● PROBLEM DETAILS: Could you switch every "screenshot" in the listing below to "screen capture", change nothing else, and leave the pictures out?
— start of GIVEN ENTRIES —
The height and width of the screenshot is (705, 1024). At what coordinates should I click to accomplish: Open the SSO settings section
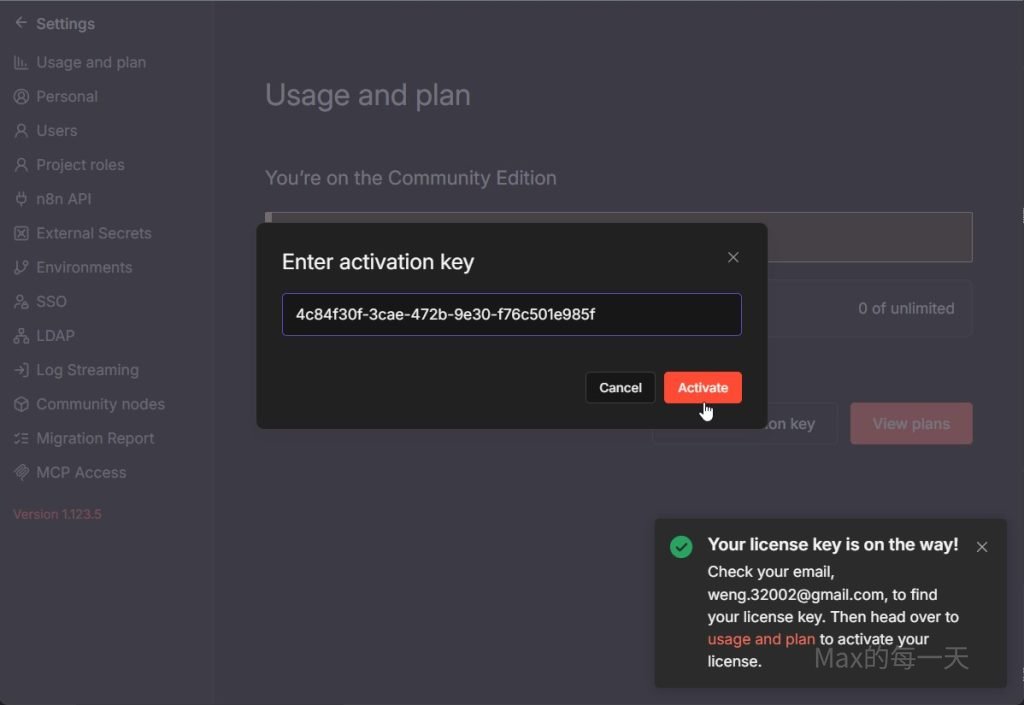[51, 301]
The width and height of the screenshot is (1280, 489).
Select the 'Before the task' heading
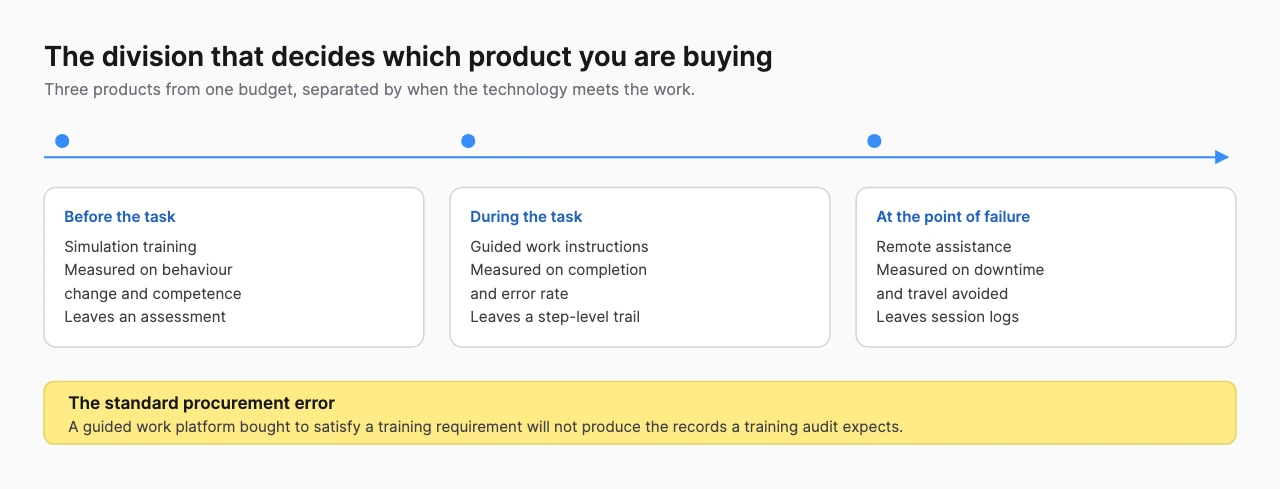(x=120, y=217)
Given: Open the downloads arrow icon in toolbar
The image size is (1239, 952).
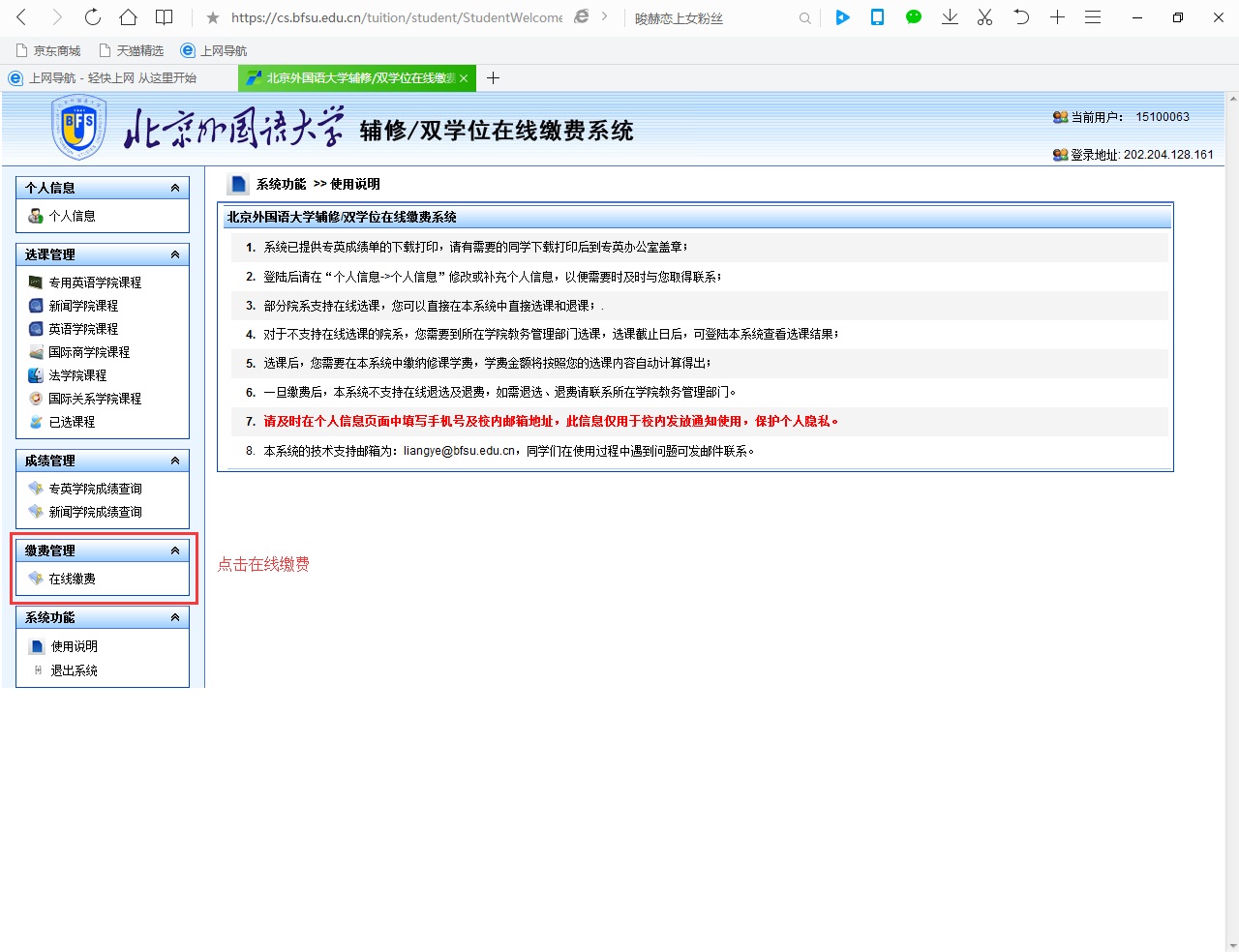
— end of GIVEN ENTRIES —
● REPLY TO THE TASK:
The height and width of the screen capture is (705, 1024). At what coordinates should I click to accomplish: Open the SSO settings section
[51, 301]
The width and height of the screen capture is (1280, 489).
Select the 'Before the task' heading
(x=120, y=217)
Given: Open the downloads arrow icon in toolbar
The image size is (1239, 952).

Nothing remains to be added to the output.